++++ SELECTED EXTRACT

If you earn a paycheck in Memphis, there is a good chance it comes from a relatively small circle of local heavyweights.
A new ranking from the Memphis Business Journal, released July 2, 2026, maps out who employs the city. More than 700 businesses, nonprofits, and government employers together account for an estimated 262,053 local jobs.
According to the Memphis Business Journal, this year's ranking of the largest employers includes 727 companies and reports 262,053 people working locally. The print edition spotlights 20 organizations, while a deeper online dataset runs much longer. The publication says it leaned on additional data and questionnaires supplied by firms to sharpen the list.
FedEx Still Dominates
FedEx remains the region's single biggest employer, and it is not especially close. At its Memphis headquarters, the company accounts for more than 30,000 area jobs, a concentration that has long anchored the city's economy, according to an analysis by the Urban Institute.
FedEx's own economic impact reporting further details the SuperHub's role in the global network and recent investments to modernize operations. Put together, that helps explain why logistics hiring continues to shape the metro's labor market and why any shift at the hub still ripples quickly through Memphis households.
Sector Snapshot
Federal data shows how those corporate headcounts fit into the bigger employment picture. The U.S. Bureau of Labor Statistics reports that the Memphis metropolitan statistical area had roughly 652,400 nonfarm jobs as of May 2026, with trade, transportation and utilities accounting for about 189,000 jobs and education and health services contributing roughly 104,400, according to the Bureau of Labor Statistics.
Those industry totals put the Book of Lists company-level tally in context. The employer roster captures a large slice of the sectors that drive hiring across the region and helps connect the dots between the statistical tables and the actual name on a worker's badge.
How the List Was Built
The Memphis Business Journal says information for its Book of Lists was collected through local research and questionnaires supplied by individual firms. In cases of ties, rankings are decided first by overall employment, then alphabetically.
The paper notes that some figures are self-reported and could not be independently verified, so the list should be read as a snapshot rather than a forensic payroll audit.
For jobseekers, economic development officials, and neighborhood planners, the big picture is straightforward. Logistics employers such as FedEx, the region's major hospital systems, and public sector employers remain the dominant sources of hiring and economic weight in Memphis. Watch for continued hub modernization and health system staffing moves this year, since those decisions are likely to shape where new payrolls land and how commute patterns evolve across the metro.

++++++++
++++ DATA

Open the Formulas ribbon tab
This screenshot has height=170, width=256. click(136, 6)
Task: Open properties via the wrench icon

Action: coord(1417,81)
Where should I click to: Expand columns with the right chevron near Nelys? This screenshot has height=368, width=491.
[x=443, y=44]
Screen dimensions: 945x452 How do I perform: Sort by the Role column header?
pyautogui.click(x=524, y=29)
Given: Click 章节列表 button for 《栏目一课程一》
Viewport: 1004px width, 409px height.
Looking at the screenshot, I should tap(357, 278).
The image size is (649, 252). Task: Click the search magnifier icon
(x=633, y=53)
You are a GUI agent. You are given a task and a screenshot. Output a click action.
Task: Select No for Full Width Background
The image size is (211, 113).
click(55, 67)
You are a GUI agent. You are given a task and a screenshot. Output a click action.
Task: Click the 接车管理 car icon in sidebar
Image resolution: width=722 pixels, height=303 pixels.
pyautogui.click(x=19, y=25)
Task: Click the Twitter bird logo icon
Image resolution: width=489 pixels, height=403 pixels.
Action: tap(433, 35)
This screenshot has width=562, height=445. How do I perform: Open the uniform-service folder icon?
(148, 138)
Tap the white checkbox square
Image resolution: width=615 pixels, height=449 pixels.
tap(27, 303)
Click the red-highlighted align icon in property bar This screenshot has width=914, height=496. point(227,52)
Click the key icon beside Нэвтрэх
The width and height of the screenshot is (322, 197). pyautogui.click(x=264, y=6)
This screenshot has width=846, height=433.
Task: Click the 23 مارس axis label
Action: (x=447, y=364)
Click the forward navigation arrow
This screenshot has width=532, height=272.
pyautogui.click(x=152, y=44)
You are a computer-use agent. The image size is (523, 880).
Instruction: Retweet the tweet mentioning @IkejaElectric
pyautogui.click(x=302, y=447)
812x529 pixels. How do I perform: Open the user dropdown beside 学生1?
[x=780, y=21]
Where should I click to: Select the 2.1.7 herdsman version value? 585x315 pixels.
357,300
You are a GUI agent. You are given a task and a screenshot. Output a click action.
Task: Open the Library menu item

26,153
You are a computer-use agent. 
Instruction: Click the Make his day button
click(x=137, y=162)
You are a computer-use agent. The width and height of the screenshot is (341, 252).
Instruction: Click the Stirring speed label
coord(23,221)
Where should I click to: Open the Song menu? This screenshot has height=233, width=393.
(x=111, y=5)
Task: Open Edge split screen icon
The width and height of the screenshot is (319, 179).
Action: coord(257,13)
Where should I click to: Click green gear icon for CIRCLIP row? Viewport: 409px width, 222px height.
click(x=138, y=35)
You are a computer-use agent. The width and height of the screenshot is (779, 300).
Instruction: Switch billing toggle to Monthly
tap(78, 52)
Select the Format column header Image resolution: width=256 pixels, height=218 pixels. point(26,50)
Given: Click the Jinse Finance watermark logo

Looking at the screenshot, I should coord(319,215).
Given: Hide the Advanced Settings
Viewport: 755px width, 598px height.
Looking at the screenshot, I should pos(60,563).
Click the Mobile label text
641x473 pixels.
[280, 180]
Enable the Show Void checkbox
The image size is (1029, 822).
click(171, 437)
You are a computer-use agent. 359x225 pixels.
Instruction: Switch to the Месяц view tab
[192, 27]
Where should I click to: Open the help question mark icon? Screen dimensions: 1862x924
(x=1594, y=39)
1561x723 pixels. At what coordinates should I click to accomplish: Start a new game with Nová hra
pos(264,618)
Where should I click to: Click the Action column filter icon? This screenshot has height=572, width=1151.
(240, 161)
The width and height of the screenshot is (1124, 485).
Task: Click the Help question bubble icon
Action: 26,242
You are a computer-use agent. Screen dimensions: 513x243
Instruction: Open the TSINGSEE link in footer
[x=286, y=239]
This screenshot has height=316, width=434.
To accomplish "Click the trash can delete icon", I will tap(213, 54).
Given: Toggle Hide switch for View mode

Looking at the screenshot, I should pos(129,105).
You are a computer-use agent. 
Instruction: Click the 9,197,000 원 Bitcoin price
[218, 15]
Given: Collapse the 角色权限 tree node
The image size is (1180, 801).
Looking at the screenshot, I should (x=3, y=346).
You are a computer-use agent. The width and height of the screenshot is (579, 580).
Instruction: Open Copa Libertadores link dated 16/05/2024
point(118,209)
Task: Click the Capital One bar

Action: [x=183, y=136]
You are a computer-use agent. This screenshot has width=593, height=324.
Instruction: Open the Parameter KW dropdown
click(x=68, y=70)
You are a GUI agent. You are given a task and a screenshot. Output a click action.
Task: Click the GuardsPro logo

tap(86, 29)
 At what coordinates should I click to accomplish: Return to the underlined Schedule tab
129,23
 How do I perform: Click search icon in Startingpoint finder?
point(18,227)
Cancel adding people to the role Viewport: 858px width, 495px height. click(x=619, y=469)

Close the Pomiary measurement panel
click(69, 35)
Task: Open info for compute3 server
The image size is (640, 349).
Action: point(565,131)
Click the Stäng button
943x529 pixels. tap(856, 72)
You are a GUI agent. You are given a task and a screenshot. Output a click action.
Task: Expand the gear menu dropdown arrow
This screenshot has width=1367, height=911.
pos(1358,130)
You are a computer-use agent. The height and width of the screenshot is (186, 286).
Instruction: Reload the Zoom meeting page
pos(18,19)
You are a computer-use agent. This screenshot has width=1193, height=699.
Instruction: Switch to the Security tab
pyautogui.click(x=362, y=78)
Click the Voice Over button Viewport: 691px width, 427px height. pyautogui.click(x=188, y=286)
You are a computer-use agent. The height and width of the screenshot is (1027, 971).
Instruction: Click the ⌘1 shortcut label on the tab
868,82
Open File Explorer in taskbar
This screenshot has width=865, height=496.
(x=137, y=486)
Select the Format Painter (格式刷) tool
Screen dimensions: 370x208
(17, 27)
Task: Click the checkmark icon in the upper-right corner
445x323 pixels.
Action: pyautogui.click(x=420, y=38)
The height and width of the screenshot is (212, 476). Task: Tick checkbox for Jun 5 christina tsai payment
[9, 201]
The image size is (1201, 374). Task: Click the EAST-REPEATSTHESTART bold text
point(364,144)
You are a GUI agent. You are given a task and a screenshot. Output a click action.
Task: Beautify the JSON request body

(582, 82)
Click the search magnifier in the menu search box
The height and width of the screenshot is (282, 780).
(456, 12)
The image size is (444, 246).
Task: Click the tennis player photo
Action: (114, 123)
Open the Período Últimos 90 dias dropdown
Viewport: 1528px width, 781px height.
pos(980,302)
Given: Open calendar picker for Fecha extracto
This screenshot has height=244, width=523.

++++++++

● **ACTIVITIES**:
a) Answer these questions about the article on Memphis employers:
(i) How many companies does this year's ranking of the largest employers include?
(ii) How many area jobs does FedEx account for at its Memphis headquarters?
(iii) How are ties in the rankings decided?
b) Write out the passage of the Memphis employers article from "If you earn" up to and including "sharpen the list.", switching "paycheck" to "salary".

● **RESPONSES PER TASK**:
a)
(i) 727 companies.
(ii) More than 30,000 area jobs.
(iii) First by overall employment, then alphabetically.

b)
If you earn a salary in Memphis, there is a good chance it comes from a relatively small circle of local heavyweights.
A new ranking from the Memphis Business Journal, released July 2, 2026, maps out who employs the city. More than 700 businesses, nonprofits, and government employers together account for an estimated 262,053 local jobs.
According to the Memphis Business Journal, this year's ranking of the largest employers includes 727 companies and reports 262,053 people working locally. The print edition spotlights 20 organizations, while a deeper online dataset runs much longer. The publication says it leaned on additional data and questionnaires supplied by firms to sharpen the list.